According to the report’s findings, the more time families spend playing, the happier they are, with 88% of families who play for more than five hours a week considering themselves to be happy, while only 75% of those who spend less than five hours week playing saying they are happy. 61% of parents find themselves getting distracted when engaging in playtime, with both parents and children reporting they would like to play more.
“Playing together is a fundamental cornerstone of family life for children and parents alike.
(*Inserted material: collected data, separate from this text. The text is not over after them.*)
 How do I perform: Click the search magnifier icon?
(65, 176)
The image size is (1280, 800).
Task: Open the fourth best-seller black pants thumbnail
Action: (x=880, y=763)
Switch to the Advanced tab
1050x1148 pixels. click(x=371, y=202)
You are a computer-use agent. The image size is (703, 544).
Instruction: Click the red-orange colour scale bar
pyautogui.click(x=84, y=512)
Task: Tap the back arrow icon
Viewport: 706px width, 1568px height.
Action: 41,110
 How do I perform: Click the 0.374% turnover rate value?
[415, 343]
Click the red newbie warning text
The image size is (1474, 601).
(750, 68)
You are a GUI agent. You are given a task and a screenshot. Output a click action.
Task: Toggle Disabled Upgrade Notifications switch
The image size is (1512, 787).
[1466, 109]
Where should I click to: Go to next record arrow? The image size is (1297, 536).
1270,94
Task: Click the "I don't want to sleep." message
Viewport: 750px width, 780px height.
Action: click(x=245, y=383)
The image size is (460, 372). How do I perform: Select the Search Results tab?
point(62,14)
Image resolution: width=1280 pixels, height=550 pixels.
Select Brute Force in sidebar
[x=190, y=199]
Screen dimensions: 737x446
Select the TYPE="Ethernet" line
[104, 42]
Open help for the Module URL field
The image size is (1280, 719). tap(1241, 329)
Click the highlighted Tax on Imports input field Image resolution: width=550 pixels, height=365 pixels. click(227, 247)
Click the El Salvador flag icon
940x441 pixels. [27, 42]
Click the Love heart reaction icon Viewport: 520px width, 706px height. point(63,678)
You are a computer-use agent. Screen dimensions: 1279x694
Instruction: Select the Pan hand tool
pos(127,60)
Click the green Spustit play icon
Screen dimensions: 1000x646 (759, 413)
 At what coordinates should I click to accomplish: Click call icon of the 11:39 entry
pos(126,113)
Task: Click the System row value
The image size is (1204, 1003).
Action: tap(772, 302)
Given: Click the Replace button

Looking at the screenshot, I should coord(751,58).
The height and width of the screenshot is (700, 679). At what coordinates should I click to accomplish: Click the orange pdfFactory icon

But with modern lifestyles busier than ever and so much emphasis on formal education and structured activities, it can be easy to forget to make time for it,” says Jessica Joelle Alexander, Family expert and author. “Given the positive effects it has on our wellbeing and happiness levels, family play should be the most important ‘homework’ of all.”
1. Challenge your mindset
2. Encourage free play
3. Kickstart with physical play
4. Variety is key
5. Go with the flow
6. Think creativity over mess
7. Embrace mistakes
8. Be silly
9. Plan a family playdate – and keep it
10. Gamify chores
According to the report, parents are suspicious of digital play, considering traditional, imaginative play a better option for families. Children themselves see fewer boundaries between digital and physical play, combining both, which has influenced the products that the LEGO Group are developing.
The study did acknowledge that there is an “otherwise narrow body of research exploring the idea of fluid play in the lives of families around the world, we welcome more research and development”, suggesting that while children mixing digital and physical play is acknowledged, what it actually means in practice has yet to be fully explained.